# [RISOLTO]firefox con librerie qt

## tornadomig

ciao a tutti,

scusate la banalita', ma ci tengo  a scoprire come si fa ad avere firefox compilato con le librerie qt e non con le gtk in kde 4.10.4.

in /etc/portage/make.conf ho settato -gtk ma e' inutile. spero di essermi spiegato. ho gia' provato in tante maniere ma non ci riesco.

grazie!Last edited by tornadomig on Mon Jan 06, 2014 11:10 am; edited 2 times in total

----------

## Onip

firefox, attualmente, non si appoggia alle qt ed ha necessariamente bisogno delle gtk+ sotto linux per funzionare. Avevo letto che da qualche parte ci dovrebbe essere un port per le qt di firefox, ma non so quanto sia funzionante nè aggiornato.

In sintesi quello che tu chiedi non si può fare, ma è, al contrario, possibile installare dei temi gtk che le facciano assomigliare il più possibile alle qt di sistema, ma per sapere quali (oltre a cercare su forum e google) ti tocca aspettare qualcuno che utilizza kde che ti aiuti.

p.s. le use servono a decidere di caratteristiche opzionali del software che installi.
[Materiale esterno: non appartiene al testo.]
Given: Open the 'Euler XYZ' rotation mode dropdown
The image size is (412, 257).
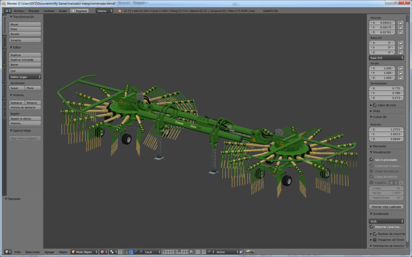Looking at the screenshot, I should (386, 58).
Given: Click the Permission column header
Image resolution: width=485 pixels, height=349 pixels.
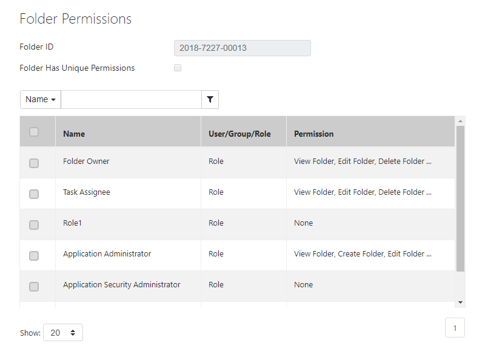Looking at the screenshot, I should (x=313, y=134).
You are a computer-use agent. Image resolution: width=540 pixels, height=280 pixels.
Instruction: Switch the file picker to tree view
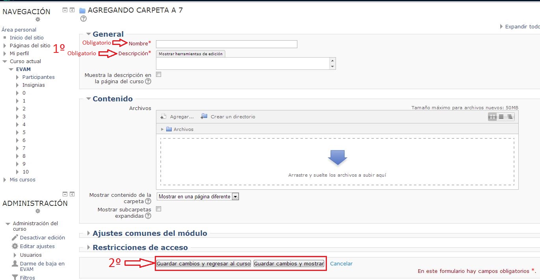[x=509, y=116]
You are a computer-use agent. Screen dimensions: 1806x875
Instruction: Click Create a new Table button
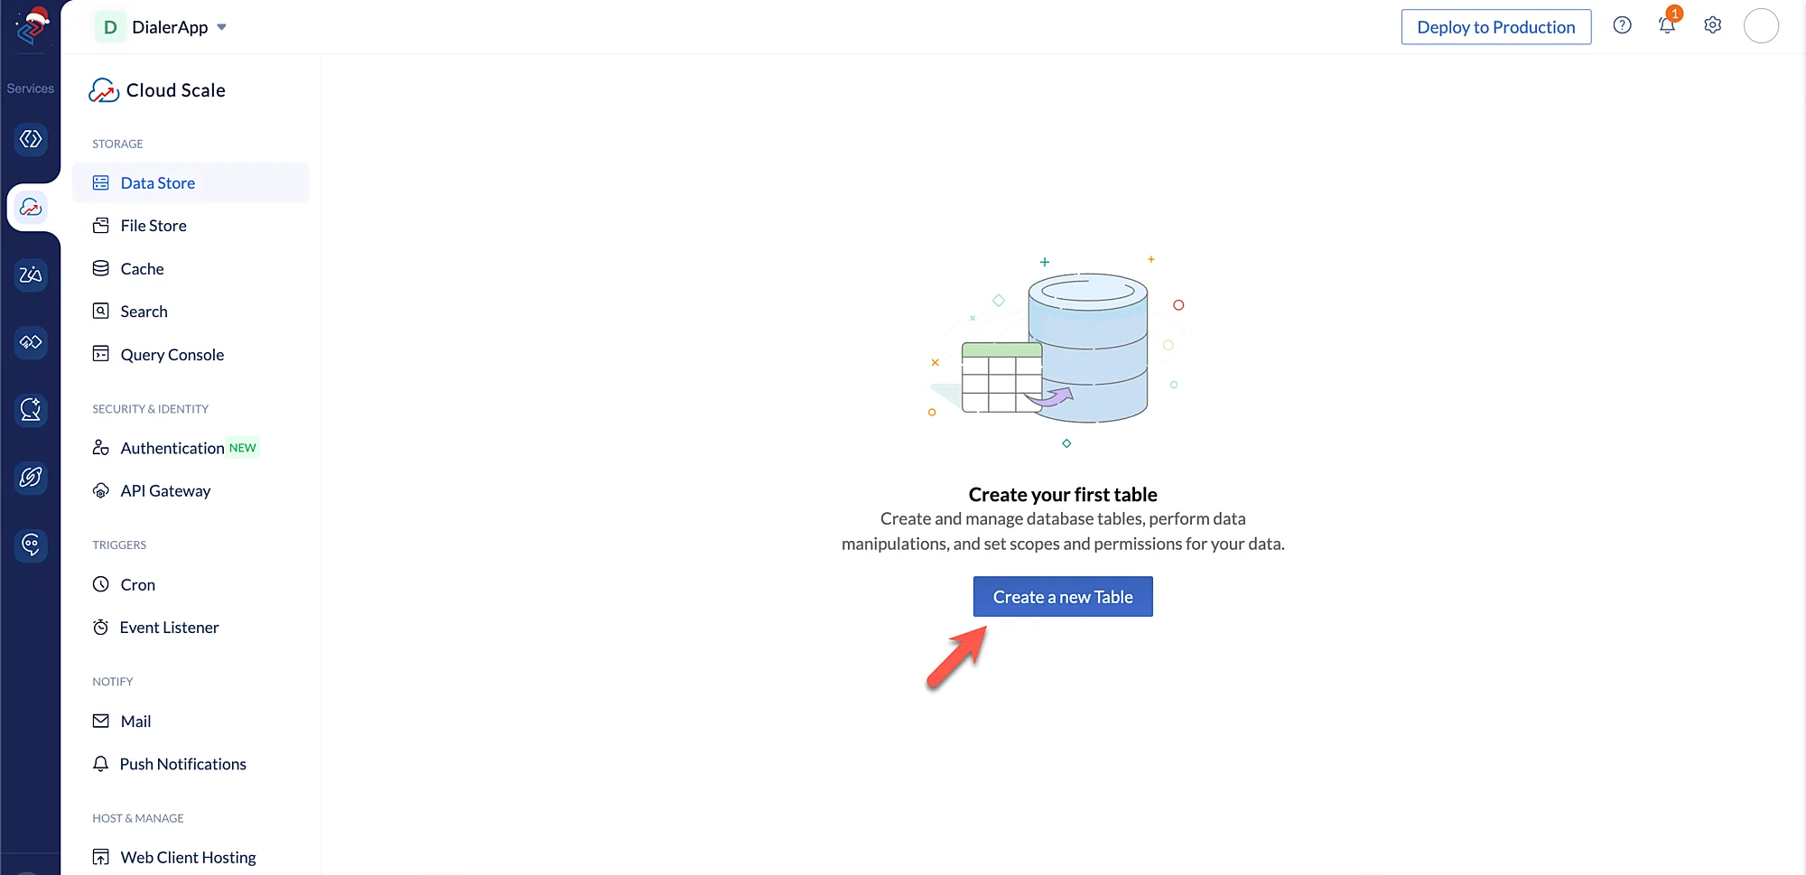coord(1062,597)
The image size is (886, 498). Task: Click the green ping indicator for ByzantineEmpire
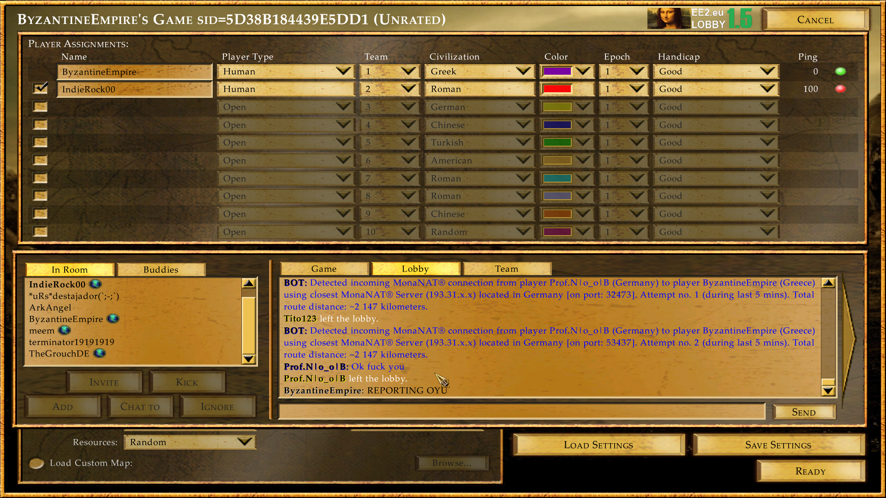click(x=842, y=71)
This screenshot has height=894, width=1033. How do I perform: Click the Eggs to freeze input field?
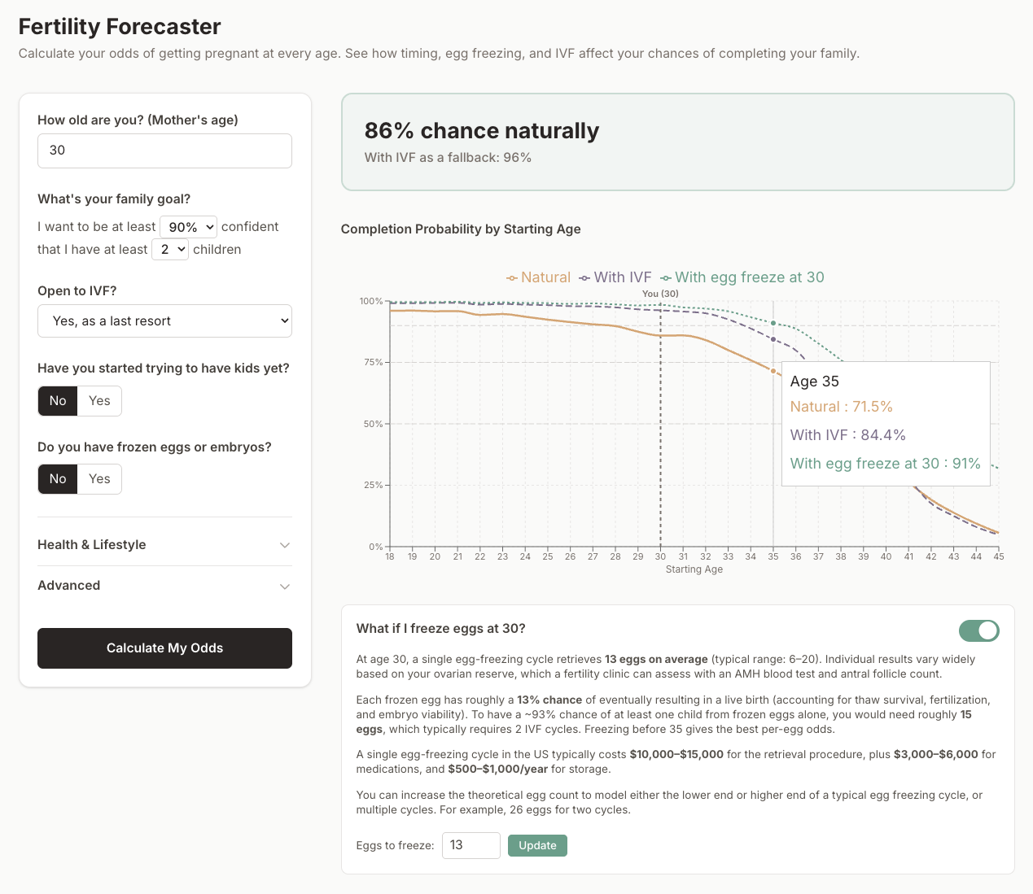471,845
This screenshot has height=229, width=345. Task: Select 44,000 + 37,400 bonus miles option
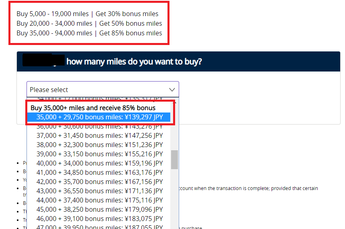[x=99, y=200]
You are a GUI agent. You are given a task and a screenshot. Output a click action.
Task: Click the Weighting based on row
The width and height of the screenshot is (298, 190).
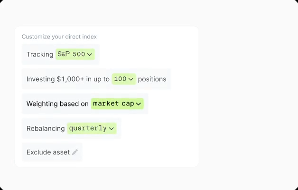pos(57,104)
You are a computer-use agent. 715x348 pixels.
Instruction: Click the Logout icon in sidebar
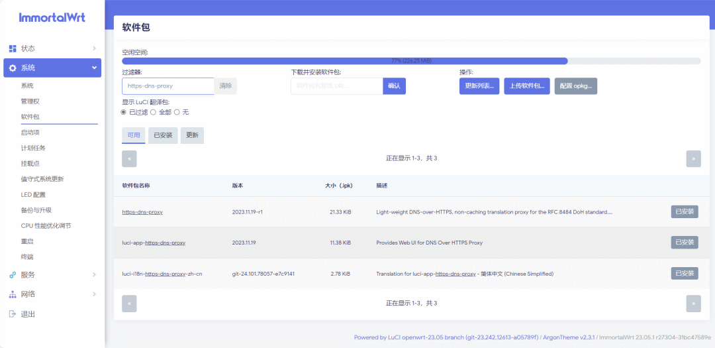(x=13, y=314)
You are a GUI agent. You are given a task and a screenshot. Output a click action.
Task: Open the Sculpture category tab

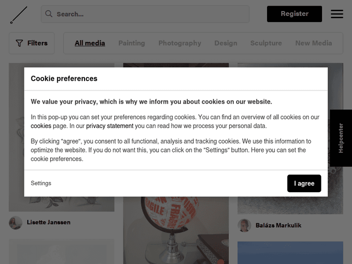pyautogui.click(x=266, y=43)
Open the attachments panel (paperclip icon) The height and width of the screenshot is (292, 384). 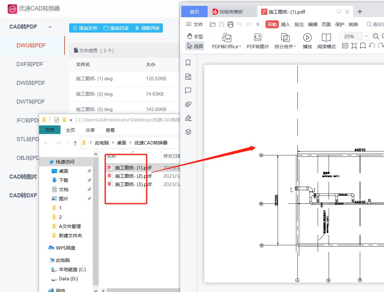click(x=188, y=104)

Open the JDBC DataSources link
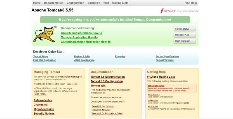pyautogui.click(x=84, y=60)
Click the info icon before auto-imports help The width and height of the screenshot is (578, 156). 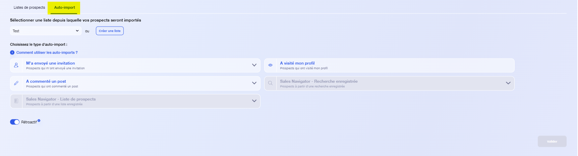tap(12, 52)
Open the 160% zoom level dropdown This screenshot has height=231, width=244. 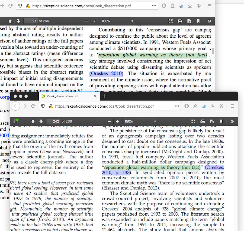pyautogui.click(x=117, y=21)
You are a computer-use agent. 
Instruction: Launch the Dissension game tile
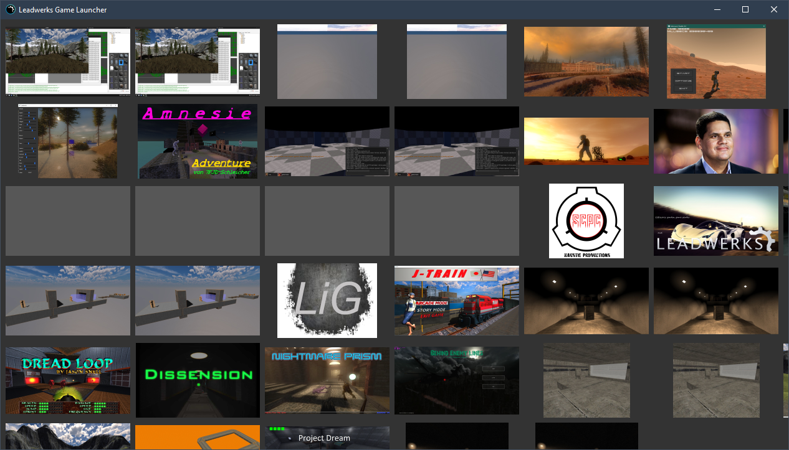pos(198,380)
Se noti, infatti, firefox non ha la use gtk.

----------

## tornadomig

ok grazie onip!

volevo solo ottenere l' effetto come su slackware con kde, tutto qui. con la slackware14 firefox mi piace appunto perchè non ha gtk a vista. e poi ho ottenuto lo stesso con un'altra installazione di gentoo con i soli driver nouveau...boh se c'entra qualcosa.

comunque vi è un' estensione di firefox che fa assomigliare alla versione come su slackware. non è uguale uguale uguale ma vabbè...

----------

## bandreabis

Il tema per Firefox più "QTish" che conosco è Oxygen KDE.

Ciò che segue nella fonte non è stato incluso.